Клубника со сливками | страница 115
Растерянная Римма выронила письмо. Похоже, она узнала тайну Юриной семьи. Выходит, что Анечка с седой косой… настоящая мать Юры, а та жуткая морщинистая старуха, которая посмела назвать ее шлюшкой, Егорову вообще никто! И что же ей с этим знанием делать? Да ничего… Это все ее теперь никак не касается… Юры нет в ее жизни… так же как и Анечки, и морщинистой Евстолии…
Римма аккуратно сложила письмо. Может быть, сразу пойти и выбросить его в мусоропровод? Похоже, что Юра любит эту отвратительную Евстолию. Значит, ему лучше продолжать находиться в неведении. А ей, Римме, это письмо ни к чему. Ей не нужно никаких напоминаний о Егоровых. Мусоропровод – самое подходящее место для упокоения любовной лирики подобного рода.
Римма вышла на площадку и открыла крышку мусоропровода. Пожалуй, лучше все-таки порвать письмо на мелкие кусочки, чтобы его больше никто не читал. Она еще раз взглянула на подпись «Вечно твой Николай», сердце у нее тревожно сжалось, но она все-таки разорвала пожелтевший листок пополам. Прощай, преступная любовь…
На площадке остановился лифт. Римма вздрогнула, будто застигнутая на месте преступления. С перекошенным от непонятного страха лицом она обернулась. Из лифта вышел Егоров. Римму будто взрывной волной прижало к мусоропроводу. Она заслонилась от Юры порванным письмом. Не надо… Она уже почти совсем успокоилась. Пусть он уйдет… Только пусть уйдет…
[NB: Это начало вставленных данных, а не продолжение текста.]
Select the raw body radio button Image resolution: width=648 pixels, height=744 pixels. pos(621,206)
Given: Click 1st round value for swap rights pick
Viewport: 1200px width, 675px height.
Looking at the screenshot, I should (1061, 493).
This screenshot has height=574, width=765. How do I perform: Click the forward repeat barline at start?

Егоров подошел к ней, взял за руку и потащил в квартиру, которая стояла с распахнутой дверью. Римма хотела отдать ему порванное письмо, раз уж он пришел. Но он на письмо не смотрел. Он смотрел в ее глаза, и Римме хотелось кричать от переизбытка чувств. Как же она любит его! Если бы он знал! Она отдала бы все на свете, чтобы он как-нибудь смог простить ее! Но оправдываться ни за что не станет. Ни за что… И зачем же он пришел… Кто-нибудь… избавьте ее от его взгляда… И зачем же он так близко… Зачем губы его рядом…
Егоров целовал Римму в щеки, глаза, волосы и твердил то, что собиралась говорить ему она:
– Прости… прости… прости…
Римма никак не могла понять, что происходит, и все хотела сказать про письмо, слабо помахивала им, но не могла разомкнуть губ.
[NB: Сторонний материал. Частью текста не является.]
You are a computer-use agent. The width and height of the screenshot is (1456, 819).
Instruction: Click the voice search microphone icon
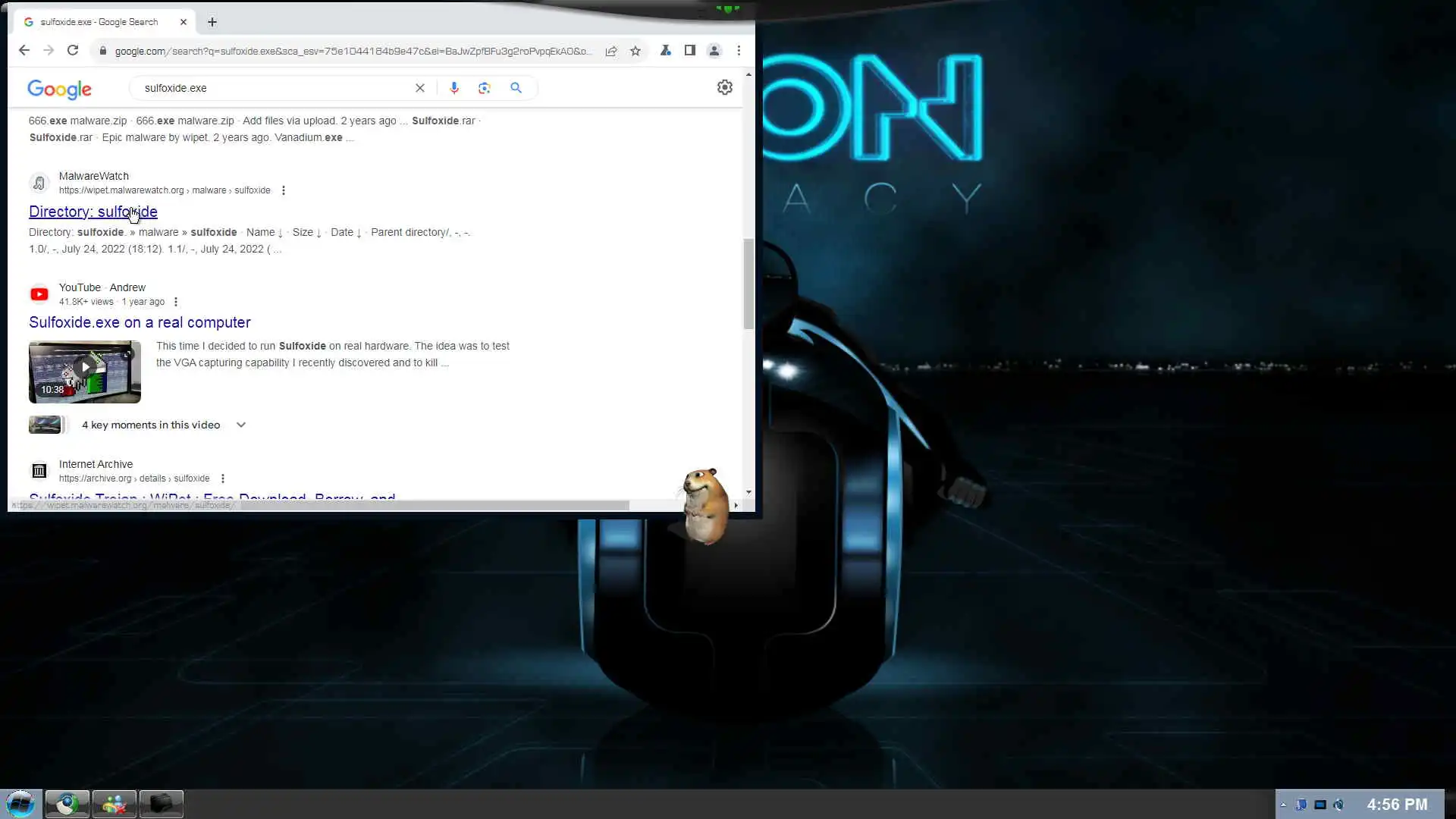[453, 88]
– Ну… что же ты молчишь? – прошептал он ей в ухо. – Ты сможешь меня простить?
На нем не было вины. Она твердо знала это. Он любил ее, а она вела себя отвратительно. Это он должен простить ее. Римма просто обязана это ему объяснить, но слова почему-то вязнут в горле. Похоже, она лишилась дара речи оттого, что он рядом и целует ее, подлую, грязную, недостойную его любви.